• WHAT YOU SHOULD DO
With the pictures omitted, output word for word the lines from the one containing "Instruction: Click the Undo arrow icon" through the end of the records.

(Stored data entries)
- - -
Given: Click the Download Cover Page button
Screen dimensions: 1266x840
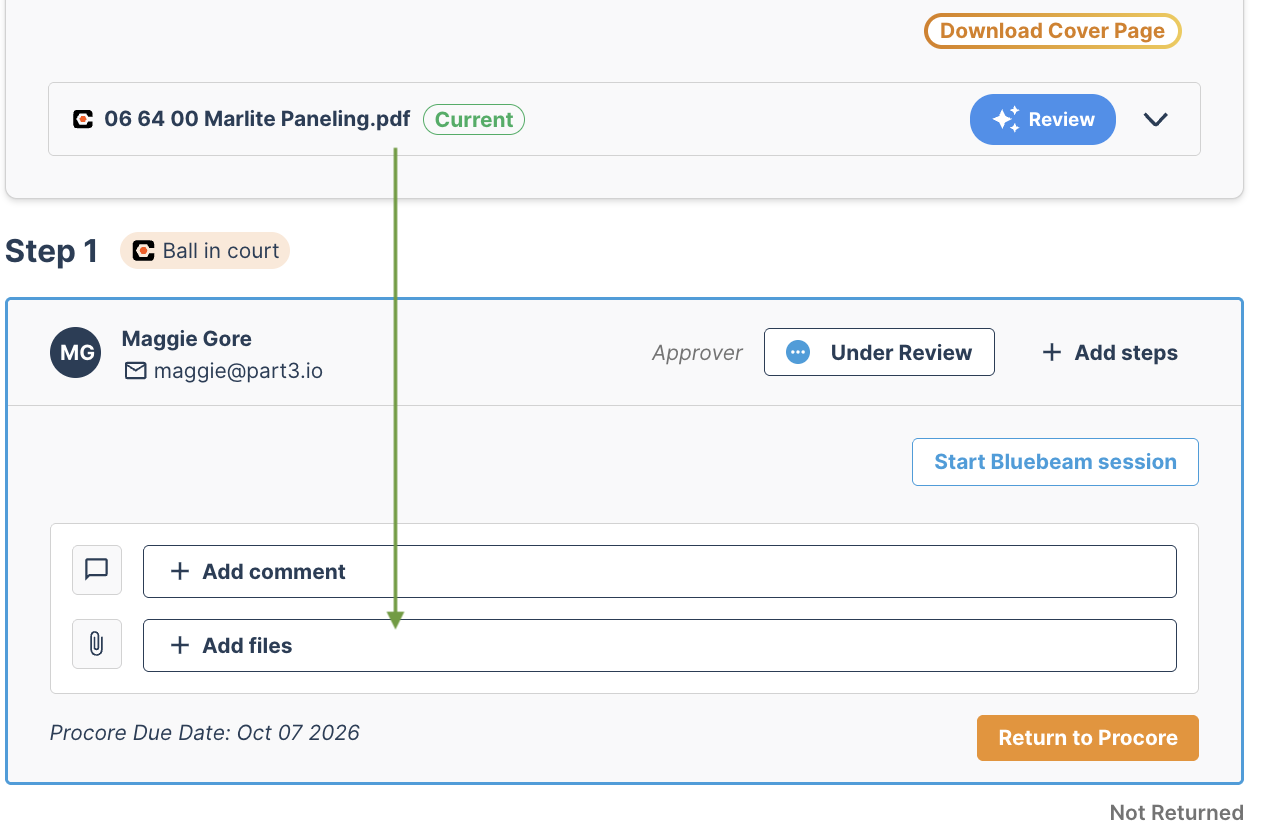Looking at the screenshot, I should pos(1053,31).
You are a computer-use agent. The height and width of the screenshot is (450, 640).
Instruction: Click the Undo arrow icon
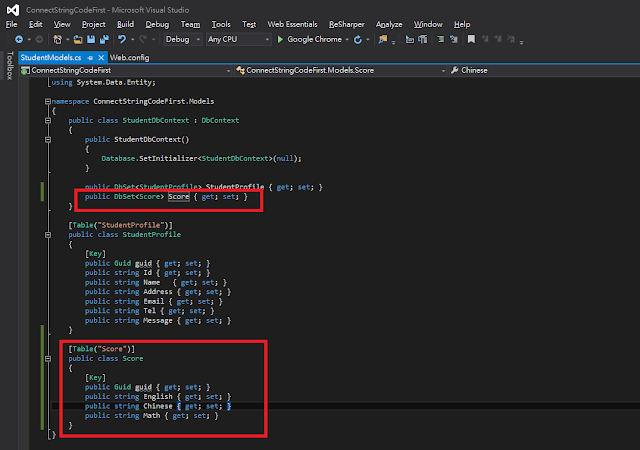click(x=121, y=39)
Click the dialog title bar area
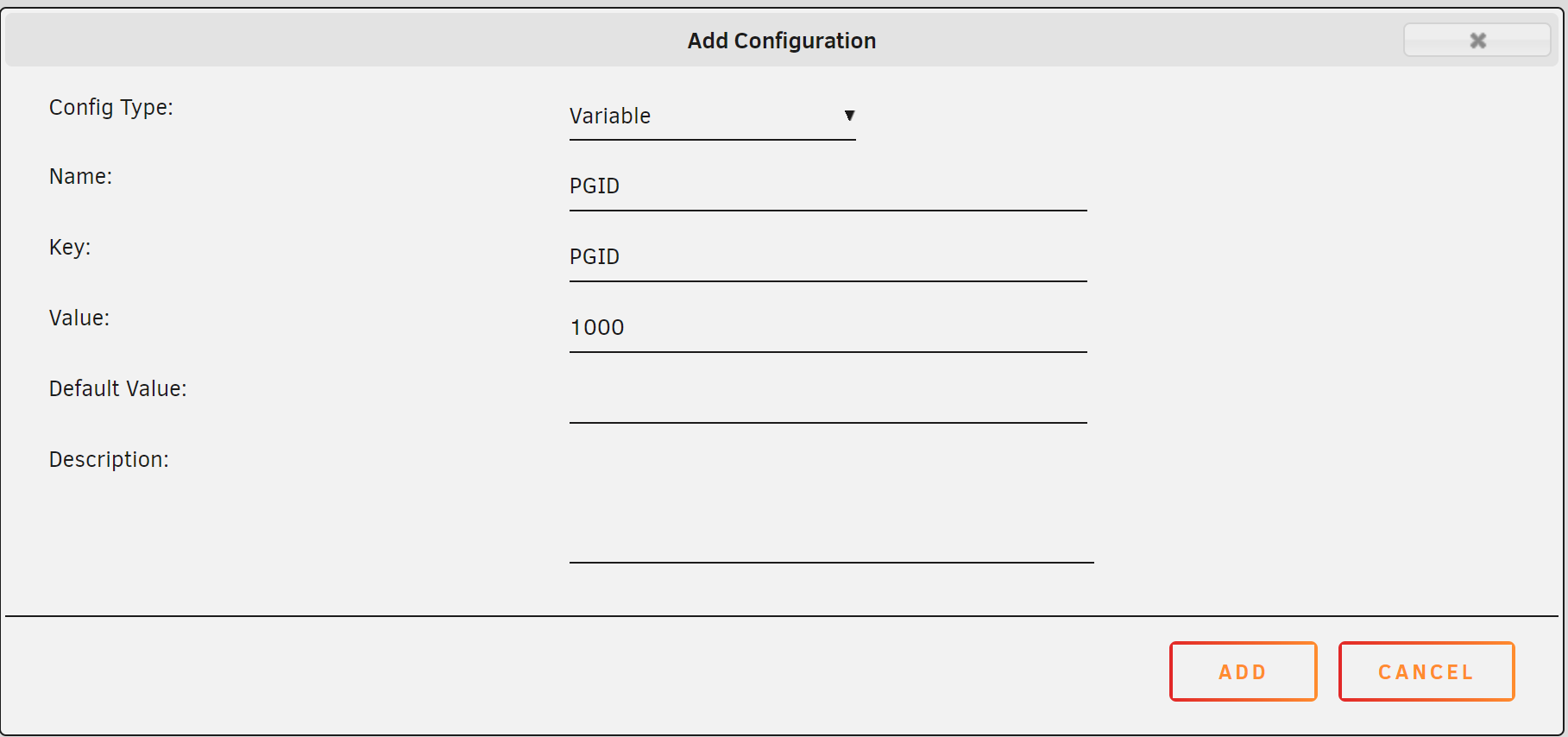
- - -
• ANSWER BOX
Instruction: Click the Undo arrow icon
click(x=121, y=39)
Click the dialog title bar area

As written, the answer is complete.